DATA start
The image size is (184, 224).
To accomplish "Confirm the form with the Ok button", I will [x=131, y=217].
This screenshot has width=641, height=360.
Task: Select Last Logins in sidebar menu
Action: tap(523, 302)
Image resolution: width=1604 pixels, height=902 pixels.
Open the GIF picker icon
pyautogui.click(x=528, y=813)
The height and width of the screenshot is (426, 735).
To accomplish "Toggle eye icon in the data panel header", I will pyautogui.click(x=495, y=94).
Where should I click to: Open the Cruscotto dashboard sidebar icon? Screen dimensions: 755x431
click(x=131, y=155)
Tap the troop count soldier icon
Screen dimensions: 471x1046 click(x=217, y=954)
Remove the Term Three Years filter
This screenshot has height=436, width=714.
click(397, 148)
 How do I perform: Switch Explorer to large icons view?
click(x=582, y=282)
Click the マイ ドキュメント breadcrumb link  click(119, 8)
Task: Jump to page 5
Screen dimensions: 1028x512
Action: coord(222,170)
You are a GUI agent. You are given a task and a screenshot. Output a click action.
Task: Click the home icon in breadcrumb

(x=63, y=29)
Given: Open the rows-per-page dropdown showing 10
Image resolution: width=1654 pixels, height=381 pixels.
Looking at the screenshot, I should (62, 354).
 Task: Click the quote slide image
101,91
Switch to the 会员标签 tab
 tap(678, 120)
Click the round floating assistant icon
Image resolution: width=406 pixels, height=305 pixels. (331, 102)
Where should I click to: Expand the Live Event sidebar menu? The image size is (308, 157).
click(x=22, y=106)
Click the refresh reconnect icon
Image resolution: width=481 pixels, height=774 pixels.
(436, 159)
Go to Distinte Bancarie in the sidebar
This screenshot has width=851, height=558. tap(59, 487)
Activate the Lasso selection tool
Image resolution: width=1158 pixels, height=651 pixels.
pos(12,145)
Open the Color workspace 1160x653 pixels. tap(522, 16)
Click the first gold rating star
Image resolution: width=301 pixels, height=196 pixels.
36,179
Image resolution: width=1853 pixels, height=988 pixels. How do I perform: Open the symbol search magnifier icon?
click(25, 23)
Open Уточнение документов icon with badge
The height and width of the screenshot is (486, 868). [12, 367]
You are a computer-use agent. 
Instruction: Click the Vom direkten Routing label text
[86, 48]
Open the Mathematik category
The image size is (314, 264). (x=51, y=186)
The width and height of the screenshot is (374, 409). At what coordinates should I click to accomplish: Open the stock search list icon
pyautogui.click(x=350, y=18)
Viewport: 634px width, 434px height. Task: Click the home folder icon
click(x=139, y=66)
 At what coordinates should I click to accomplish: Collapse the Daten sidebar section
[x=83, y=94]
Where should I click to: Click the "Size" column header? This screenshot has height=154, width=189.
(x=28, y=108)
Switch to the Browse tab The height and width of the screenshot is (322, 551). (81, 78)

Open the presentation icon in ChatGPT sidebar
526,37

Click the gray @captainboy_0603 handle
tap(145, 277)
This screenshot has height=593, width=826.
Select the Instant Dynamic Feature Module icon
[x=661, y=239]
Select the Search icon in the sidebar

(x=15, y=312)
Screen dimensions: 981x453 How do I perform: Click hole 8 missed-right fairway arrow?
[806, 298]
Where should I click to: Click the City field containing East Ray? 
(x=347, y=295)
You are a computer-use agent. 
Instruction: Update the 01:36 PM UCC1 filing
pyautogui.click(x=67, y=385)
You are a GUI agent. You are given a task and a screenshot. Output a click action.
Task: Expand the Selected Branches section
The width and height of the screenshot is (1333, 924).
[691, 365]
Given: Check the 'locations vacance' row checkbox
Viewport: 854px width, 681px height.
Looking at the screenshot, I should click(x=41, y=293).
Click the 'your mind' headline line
DATA end
[GIVEN REQUEST]:
How many lines of the material contain the string "pixels"? Case counts. Reply with the number alone.

[OUTPUT FOR THIS EXERCISE]:
8